This week, Gonzales ISD received word that Commissioner of Education Mike Morath denied an appeal on behalf of the district to receive credits for missing data in coding specifically in the area of college, career and military ready (CCMR). These credits would have supported a higher score on not only CCMR, but achievement and closing gaps areas effectively raising the score for Gonzales High School and the district overall.
This recalculation would have allowed GISD to shed the failing grade that they received earlier this year from the Texas Education Agency's new accountability ratings. The district scored an “F” on the Texas Achievement Performance Report (TARP).
While GISD had hoped that a recount on the “career military” portion of the assessment would pull them up to a better score, it was not to be.
The commission “upheld the accountability manual in that the appeals process of the accountability system is not the way to resolve coding errors,” the district said in a statement. “Although it is understood that coding accuracy is the responsibility of the district, it is hard to understand how the label of failure can be applied to the campus and district due to existing errors.”
GISD officials expressed disappointment in the decision and will move forward to correcting their procedures to support adequate training and effective monitoring.
“There is so much more to education and we are so thankful to be part of an occupation where hope for the future is the passion behind our work,” GISD said. “As we embark on the spring semester, we continue to implement strategies proving to support improvement in strengthening foundational reading. We embrace the partnerships of parents and community leaders working in tandem to drive our initiative of increasing literacy in Gonzales ISD and ultimately our entire community.”

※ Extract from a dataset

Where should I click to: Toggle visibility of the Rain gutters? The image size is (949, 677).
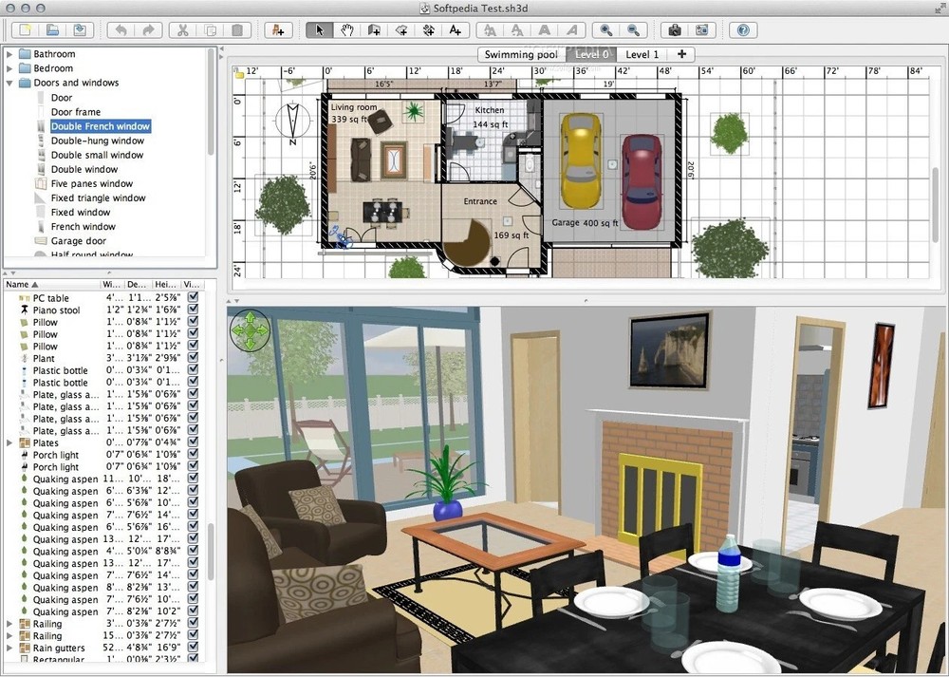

Reports showed skewed results in the initial round of accountability reports earlier this year, such as some large districts in the state having high ratings under the old grading system and then tumbling a year later when the A-F scores were released. Others say that the system is being rigged as a way for lawmakers to cry foul on public schools viewed as performing poorly and thus use the argument to send taxpayer dollars to private schools under the “school choice” scheme.
“Gonzales ISD is an amazing school district,” officials said. “Our teachers are strong and put forth incredible efforts to promote continuous progress and success for students. Our students are our superstars. We are so proud of the Apaches.”
Superintendent Kim Strozier will have more comments on the matter later this month, the statement read.